* Problem to solve
Copy out the lines below exactly, from the start of the records through the line that contains "Action: pos(240,184)".
--- Start of Exercise input ---
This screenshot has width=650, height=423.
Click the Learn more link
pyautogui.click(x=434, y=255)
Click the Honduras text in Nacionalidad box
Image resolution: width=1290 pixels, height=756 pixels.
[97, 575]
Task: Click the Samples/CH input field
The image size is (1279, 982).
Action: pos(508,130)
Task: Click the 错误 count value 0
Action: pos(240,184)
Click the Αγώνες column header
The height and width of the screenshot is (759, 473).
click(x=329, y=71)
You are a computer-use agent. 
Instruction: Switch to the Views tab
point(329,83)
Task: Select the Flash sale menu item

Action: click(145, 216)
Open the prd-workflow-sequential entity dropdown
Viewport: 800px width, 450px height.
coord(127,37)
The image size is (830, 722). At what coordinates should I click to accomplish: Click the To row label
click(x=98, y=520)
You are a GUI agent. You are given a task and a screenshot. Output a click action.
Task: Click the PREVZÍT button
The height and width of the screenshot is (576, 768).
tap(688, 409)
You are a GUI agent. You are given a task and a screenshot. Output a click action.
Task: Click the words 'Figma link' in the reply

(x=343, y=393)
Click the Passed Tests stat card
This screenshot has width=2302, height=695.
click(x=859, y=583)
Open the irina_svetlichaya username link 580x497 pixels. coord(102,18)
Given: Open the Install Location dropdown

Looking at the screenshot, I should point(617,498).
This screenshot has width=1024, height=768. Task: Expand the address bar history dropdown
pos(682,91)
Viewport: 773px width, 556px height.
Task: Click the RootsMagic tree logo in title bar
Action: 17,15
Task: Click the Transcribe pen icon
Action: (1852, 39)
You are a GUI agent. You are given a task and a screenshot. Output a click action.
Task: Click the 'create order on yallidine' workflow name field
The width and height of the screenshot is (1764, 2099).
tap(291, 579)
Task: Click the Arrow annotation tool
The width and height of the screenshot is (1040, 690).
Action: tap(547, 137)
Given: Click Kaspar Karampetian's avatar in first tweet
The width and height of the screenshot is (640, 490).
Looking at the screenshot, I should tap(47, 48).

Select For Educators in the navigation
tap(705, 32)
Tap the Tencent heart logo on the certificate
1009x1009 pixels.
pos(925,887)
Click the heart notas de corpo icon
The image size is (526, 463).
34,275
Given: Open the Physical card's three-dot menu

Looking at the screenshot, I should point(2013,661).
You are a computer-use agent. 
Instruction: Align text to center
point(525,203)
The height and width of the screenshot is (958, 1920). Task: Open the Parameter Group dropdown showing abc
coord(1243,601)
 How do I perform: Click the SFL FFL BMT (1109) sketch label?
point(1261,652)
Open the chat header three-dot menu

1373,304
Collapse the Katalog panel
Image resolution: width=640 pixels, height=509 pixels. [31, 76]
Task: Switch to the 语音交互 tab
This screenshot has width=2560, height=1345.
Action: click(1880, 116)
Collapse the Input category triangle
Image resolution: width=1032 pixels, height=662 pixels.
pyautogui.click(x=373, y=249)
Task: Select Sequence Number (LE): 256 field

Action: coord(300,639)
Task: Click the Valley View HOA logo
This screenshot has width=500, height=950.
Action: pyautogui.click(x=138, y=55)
--- End of Exercise input ---
* Problem solution
This screenshot has width=650, height=423.
Click the Learn more link
pyautogui.click(x=434, y=255)
Click the Honduras text in Nacionalidad box
Image resolution: width=1290 pixels, height=756 pixels.
[97, 575]
Task: Click the Samples/CH input field
The image size is (1279, 982).
Action: pos(508,130)
Task: Click the 错误 count value 0
Action: pos(240,184)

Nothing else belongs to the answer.